Militarizing the local police
Perhaps one of the few positive developments (if that’s possible) that have come out of the events in Ferguson, Missouri has been a growing discussion of the increased militarization of local police forces. The New York Times recently researched who has gotten what from the 1033 program that provides used military equipment to local police and has an excellent interactive map here. Using the Times research as a starting point, West Virginia Public Broadcasting provides a breakdown of West Virginia counties here. Its story on the transfer of military weapons begins:
Over 500 weapons and hundreds more pieces of military-grade tactical equipment have been transferred to the state of West Virginia since 2006 through a Department of Defense program known as the 1033 program.

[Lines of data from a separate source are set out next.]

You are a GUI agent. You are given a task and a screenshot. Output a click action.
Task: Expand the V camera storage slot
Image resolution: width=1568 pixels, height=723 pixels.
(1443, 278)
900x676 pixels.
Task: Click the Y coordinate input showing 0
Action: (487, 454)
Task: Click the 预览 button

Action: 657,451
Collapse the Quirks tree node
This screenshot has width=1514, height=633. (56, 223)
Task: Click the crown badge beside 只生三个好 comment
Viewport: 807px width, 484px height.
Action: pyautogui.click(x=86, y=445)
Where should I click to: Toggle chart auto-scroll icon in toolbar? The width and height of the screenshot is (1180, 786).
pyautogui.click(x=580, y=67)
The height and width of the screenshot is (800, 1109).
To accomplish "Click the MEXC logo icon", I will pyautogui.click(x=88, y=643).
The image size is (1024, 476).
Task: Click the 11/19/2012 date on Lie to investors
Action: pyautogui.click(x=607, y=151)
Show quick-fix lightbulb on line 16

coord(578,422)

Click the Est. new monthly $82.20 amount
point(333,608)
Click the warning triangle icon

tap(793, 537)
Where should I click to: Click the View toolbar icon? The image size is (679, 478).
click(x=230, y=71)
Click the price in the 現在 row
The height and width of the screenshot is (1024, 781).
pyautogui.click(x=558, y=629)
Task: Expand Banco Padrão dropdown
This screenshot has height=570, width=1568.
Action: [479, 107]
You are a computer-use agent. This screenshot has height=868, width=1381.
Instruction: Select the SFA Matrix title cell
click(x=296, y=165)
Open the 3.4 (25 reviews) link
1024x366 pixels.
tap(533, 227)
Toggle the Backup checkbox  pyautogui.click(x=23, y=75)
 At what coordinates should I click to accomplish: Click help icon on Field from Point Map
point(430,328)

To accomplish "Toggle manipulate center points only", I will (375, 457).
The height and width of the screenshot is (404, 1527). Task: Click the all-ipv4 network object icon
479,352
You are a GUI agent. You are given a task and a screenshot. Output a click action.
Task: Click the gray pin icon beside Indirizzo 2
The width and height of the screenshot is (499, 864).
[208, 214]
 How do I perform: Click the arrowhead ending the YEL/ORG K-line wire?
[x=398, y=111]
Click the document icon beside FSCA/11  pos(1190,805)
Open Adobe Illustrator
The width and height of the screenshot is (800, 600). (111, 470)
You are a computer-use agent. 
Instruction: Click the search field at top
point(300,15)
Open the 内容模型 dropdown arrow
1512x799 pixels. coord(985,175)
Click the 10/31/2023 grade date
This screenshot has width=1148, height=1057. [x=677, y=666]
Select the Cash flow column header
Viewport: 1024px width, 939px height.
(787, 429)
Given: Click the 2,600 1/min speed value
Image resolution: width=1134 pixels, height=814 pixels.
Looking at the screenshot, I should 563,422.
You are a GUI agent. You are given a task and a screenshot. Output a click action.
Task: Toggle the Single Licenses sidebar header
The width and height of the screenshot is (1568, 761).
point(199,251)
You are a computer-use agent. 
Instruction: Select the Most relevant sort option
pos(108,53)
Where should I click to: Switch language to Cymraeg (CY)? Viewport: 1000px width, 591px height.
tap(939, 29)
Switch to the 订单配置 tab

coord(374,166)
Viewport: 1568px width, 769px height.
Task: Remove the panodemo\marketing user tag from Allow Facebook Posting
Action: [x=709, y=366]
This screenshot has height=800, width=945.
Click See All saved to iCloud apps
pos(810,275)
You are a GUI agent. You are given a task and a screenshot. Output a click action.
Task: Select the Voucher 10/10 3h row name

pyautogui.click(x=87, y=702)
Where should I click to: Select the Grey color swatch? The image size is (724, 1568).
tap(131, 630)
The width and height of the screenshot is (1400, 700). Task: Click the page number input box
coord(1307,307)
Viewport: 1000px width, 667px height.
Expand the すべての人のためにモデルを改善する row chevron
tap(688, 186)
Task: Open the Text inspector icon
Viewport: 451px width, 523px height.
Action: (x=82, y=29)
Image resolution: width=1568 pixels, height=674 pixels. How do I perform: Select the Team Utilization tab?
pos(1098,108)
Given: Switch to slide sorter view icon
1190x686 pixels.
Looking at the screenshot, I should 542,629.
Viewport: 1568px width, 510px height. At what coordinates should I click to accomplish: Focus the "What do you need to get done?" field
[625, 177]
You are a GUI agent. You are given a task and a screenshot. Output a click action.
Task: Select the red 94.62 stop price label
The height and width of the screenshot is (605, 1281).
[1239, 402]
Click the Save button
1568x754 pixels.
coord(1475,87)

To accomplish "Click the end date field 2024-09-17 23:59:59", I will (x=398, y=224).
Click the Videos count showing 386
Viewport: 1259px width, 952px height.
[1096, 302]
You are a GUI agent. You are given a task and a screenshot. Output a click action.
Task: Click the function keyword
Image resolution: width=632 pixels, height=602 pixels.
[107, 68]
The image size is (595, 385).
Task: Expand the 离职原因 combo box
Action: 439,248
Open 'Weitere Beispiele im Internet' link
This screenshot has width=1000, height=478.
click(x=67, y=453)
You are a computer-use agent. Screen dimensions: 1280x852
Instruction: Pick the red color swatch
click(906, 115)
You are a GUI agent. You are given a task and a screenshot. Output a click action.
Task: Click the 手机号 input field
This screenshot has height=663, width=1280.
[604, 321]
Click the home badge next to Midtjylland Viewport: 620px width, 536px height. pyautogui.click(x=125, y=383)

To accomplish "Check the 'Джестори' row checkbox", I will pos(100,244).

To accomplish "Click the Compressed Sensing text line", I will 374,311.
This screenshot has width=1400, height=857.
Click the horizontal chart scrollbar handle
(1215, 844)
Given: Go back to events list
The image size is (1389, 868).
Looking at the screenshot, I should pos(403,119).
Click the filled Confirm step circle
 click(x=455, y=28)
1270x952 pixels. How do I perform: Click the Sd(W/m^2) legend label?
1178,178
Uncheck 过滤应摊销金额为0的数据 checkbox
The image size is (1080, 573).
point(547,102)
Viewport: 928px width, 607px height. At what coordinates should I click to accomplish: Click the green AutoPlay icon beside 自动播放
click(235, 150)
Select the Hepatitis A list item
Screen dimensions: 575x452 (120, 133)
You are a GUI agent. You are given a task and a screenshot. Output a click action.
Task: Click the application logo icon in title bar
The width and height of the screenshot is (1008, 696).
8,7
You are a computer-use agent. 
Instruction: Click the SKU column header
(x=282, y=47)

Clicking on their interactive map yields the following:
For Ohio County: 28 assault rifles
For Marshall County: 9 assault rifles and 5 shotguns
For Brooke and Hancock Counties: no weapons or equipment
And for Belmont County, Ohio (using the Times research): 53 assault rifles, 37 pistols, and 1 armored vehicle
Here’s WV public broadcasting’s summary:
A Quick Look at LESO Transfers to West Virginia Through 1033 Program Since 2006:
Kanawha Co. received over 600 weapons and pieces of equipment through the program.
Wood Co. received 34 assault rifles, 185 pieces of night vision equipment, and 40 pieces of body armor.
Two grenade launchers have been issued through the program to law enforcement in West Virginia, with one going to Berkeley County and another to Cabell.
McDowell Co. was the only county to receive a Mine Resistant, Ambush Protected (MRAP) vehicle.
20 of West Virginia's counties received no weapons or equipment through the 1033 program.
Grenade launchers? An MRAP vehicle? Assault rifles? Perhaps its time for the local citizenry to start asking "why?"